Unesco is to convene an international meeting in Afghanistan next month to discuss the reconstruction of the Buddhas of Bamiyan. Rebuilding these symbols of the country’s illustrious heritage has already received the support of Afghan minister of information and culture Raheen Makhdoom. The work would take up to four years and cost an estimated $30 to $50 million.
News of official backing for the reconstruction of the 1,700-year-old Buddhas has come from Paul Bucherer-Dietschi, director of the Bibliotheca Afghanica museum-in-exile at Bubendorf, near Basel. He returned a month ago from a five-week Unesco mission to Kabul, where he found universal support for rebuilding the three statues destroyed by the Taliban. “When I talked with people in the bazaars, I pointed out that restoring one statue might cost as much as 30 bridges,” he reported. Afghanis then told him: “The bridges we can rebuild ourselves, and we will anyway. But the Buddhas must also be rebuilt—it’s our heritage.”
Reconstruction at Bamiyan is regarded as “an absolute political priority”. Symbolically, it would be a dramatic rejection of what the Taliban and Al-Qa’eda represented. Economically, it would encourage foreign tourists to return to Bamiyan. “Why else would they make an eight-hour drive on gravel roads from Kabul?” Mr Bucherer admits that the question of whether it is “responsible” to proceed with the reconstruction is a question which needs to be seriously addressed by archaeologists at the Unesco meeting.
Mr Bucherer’s recent visit to Bamiyan has enabled him to give a detailed account of the terrible events of a year ago. “I had hoped that some of the feet of the Buddhas might still survive under rubble, but the destruction was done in a highly professional way,” he reported. Local Taliban had been reluctant to undertake the task, so foreign Al-Qa’eda supporters were brought in from Kabul, along with two Chechen explosives specialists.
On 20 February 2001 they began at the base of the statues, drilling holes up to 1.8 metres-deep with sophisticated machinery. Explosives were placed in the cavities, destroying the feet. Work then continued until 8 March. Mr Bucherer found that the destruction had been extremely thorough: “Absolutely nothing remained of the Buddhas, other than a few boulders from the inner core. I made a long search, and found only one small piece of the outer plaster, the size of my hand.” This he took with him, for chemical and technical analysis. Local people told Mr Bucherer that all the plaster had been removed by six lorries and taken to Pakistan, where it was apparently sold as paperweights.

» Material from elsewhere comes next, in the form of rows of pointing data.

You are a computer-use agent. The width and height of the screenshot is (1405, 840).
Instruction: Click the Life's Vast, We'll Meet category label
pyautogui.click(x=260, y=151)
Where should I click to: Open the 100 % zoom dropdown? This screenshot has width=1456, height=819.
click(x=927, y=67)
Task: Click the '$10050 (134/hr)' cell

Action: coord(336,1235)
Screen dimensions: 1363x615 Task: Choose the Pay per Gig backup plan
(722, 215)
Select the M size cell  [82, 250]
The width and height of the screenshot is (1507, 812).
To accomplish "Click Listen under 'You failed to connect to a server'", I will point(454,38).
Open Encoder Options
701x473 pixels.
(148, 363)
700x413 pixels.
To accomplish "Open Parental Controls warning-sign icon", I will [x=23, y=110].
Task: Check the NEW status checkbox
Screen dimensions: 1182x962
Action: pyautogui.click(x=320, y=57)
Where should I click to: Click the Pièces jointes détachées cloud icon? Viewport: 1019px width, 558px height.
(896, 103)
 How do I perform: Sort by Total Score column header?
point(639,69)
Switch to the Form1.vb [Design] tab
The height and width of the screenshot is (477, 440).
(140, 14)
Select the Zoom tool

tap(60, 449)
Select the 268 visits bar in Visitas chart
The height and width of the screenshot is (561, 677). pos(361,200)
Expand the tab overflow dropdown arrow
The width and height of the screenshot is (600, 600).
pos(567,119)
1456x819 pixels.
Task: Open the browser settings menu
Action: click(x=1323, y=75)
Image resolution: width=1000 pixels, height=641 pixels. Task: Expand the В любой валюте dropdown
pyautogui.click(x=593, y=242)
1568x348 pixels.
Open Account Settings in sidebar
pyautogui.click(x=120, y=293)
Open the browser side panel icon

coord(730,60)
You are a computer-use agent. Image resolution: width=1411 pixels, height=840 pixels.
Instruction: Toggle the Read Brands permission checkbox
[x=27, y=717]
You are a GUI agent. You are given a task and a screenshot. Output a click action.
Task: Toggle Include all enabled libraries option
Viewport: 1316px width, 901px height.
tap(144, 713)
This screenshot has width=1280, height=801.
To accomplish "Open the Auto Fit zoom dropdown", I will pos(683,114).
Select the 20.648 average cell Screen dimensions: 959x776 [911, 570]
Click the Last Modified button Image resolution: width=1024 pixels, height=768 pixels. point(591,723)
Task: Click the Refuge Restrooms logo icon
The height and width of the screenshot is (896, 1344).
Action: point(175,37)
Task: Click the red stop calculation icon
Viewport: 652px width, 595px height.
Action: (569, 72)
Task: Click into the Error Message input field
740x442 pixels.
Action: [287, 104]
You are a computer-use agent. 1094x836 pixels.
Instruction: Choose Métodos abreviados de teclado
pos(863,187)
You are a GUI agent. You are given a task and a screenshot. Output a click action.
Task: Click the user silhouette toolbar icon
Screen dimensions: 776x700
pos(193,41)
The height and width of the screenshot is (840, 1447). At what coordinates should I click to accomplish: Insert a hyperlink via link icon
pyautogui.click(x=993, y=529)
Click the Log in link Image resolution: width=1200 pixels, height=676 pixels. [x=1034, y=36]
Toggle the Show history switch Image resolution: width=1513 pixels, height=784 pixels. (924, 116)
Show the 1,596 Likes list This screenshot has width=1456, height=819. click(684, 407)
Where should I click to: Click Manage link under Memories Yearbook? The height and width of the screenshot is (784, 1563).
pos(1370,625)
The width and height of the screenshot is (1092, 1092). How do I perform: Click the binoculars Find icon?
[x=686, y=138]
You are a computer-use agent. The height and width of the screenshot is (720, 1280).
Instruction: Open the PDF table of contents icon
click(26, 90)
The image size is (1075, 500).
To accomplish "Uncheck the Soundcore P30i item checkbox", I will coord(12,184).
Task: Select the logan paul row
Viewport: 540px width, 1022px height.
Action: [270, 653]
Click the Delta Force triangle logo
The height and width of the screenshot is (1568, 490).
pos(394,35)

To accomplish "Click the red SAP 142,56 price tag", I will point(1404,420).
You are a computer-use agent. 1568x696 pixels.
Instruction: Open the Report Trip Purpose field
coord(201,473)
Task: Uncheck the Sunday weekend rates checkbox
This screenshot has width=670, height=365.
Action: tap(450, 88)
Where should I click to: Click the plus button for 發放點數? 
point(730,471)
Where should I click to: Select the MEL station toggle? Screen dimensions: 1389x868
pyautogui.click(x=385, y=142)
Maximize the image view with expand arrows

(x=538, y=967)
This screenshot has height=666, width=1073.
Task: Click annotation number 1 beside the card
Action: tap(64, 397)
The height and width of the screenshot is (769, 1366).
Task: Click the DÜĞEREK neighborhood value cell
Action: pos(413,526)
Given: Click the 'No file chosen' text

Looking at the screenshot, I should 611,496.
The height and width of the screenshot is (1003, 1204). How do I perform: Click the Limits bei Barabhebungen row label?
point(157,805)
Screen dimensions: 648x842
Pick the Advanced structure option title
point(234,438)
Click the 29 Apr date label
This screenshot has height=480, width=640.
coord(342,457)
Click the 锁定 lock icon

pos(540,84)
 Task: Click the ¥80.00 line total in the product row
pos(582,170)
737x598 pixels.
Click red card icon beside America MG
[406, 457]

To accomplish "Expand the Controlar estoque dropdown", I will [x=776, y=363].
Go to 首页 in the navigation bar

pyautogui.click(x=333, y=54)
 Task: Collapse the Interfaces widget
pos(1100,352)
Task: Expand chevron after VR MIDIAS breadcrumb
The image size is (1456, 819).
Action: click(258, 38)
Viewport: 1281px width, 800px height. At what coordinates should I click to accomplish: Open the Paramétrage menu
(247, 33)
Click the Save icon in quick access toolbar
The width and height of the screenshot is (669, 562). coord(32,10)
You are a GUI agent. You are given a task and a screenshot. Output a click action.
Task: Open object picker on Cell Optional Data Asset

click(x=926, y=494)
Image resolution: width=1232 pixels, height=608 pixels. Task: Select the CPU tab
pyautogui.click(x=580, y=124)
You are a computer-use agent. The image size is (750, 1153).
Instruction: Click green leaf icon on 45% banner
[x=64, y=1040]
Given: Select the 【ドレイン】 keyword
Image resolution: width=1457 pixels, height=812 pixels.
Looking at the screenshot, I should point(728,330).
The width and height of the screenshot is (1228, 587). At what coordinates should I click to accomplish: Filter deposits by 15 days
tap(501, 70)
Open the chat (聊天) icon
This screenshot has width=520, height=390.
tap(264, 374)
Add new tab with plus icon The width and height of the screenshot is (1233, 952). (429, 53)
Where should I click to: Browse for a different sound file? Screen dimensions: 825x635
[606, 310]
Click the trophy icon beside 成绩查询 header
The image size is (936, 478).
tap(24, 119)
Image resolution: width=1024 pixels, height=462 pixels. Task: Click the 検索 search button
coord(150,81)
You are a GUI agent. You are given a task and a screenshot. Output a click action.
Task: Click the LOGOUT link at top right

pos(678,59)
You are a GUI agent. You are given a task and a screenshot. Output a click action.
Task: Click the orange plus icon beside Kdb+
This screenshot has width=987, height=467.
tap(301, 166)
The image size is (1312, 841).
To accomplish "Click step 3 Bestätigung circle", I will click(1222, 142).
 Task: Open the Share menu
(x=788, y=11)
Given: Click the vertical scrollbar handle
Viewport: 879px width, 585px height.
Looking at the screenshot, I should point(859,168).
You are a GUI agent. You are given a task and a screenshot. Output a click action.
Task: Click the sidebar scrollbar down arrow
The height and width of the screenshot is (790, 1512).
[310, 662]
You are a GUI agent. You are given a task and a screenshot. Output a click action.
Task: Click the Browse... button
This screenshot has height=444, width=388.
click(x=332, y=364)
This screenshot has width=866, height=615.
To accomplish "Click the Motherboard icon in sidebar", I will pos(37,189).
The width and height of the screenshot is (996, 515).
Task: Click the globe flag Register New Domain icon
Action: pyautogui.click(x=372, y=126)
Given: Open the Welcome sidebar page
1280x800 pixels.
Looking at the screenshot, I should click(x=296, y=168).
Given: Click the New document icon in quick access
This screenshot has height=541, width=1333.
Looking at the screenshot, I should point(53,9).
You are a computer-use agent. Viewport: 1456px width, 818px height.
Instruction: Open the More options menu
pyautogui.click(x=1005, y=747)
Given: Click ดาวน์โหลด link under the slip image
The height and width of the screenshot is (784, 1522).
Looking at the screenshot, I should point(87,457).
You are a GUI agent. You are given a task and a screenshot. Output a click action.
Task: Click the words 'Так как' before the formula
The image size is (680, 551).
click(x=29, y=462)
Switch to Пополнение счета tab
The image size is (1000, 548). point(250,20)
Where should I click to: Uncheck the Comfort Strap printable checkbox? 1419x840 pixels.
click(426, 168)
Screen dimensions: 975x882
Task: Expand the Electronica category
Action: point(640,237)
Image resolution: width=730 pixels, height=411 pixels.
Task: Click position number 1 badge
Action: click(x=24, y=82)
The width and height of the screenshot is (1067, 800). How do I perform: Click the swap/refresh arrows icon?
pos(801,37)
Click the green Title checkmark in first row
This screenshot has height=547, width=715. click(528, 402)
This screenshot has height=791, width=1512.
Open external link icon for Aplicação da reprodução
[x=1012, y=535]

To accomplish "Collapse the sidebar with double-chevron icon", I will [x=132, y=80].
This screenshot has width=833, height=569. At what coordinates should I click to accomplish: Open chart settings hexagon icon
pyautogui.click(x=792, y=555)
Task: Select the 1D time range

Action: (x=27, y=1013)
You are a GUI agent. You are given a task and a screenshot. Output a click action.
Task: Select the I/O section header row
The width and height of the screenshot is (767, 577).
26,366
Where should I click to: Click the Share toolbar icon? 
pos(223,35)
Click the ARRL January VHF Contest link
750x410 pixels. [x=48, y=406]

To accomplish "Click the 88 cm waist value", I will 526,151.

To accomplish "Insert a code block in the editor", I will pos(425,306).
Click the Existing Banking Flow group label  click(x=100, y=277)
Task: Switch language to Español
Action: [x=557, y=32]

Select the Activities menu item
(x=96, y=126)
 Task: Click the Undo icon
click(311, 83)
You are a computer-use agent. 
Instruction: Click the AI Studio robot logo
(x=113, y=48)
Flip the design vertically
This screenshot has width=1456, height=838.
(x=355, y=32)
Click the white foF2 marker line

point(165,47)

The most expensive task in the reconstruction will not be the statues, but the adjacent cliff, which was damaged by numerous explosions. It may well require the insertion of steel rods to anchor the walls. Fortunately, highly detailed photogrammetric measurements of the largest 53-metre statue were taken in 1970 by Austrian specialist, Robert Kostka. Other data were gathered by Professor Takayasu Higuchi of Kyoto University in the 1980s. It should therefore be possible to reconstruct the statues so that they would appear virtually indistinguishable from the lost originals.
The remains of the rubble would be quite unsuitable for the reconstruction and various materials have been proposed, ranging from local stone to concrete. One idea is to build horizontal supports every three metres or so, and cover this profile with a lightweight cladding. This would show the shape of the original, without the deception of using solid material. It would also make it possible to build an internal spiral staircase to the top. Another option would be to build the replicas a few hundred metres away, not in the original niches.
Mr Bucherer also visited the remains of the Kabul Museum, which was devastated last year by Taliban militants. “Virtually the entire collection was reduced to a mound of six cubic-metres of debris,” he explained. Curators told Mr Bucherer how every box of artifacts was methodically emptied onto the ground, and objects depicting human or animal forms were then individually and systematically smashed with a hammer. Hardly any of the pieces were bigger than a thumbnail. It took 10 people three weeks to complete the task. Sadly, very little was saved, although occasionally curators were able to move small objects into boxes which had already been combed. This may have saved up to a hundred items.
Mystery still surrounds the Bactrian gold which had been stored in a secure vault within the ministry of finance. The 20,000 gold objects, excavated in 1978, are said to have been sealed in boxes which required seven keys to open. Despite extensive inquiries, Mr Bucherer was unable to discover the fate of the Bactrian treasure. The fact that none of the items discovered in 1978 has come onto the market gives grounds for optimism, although they could have been melted down.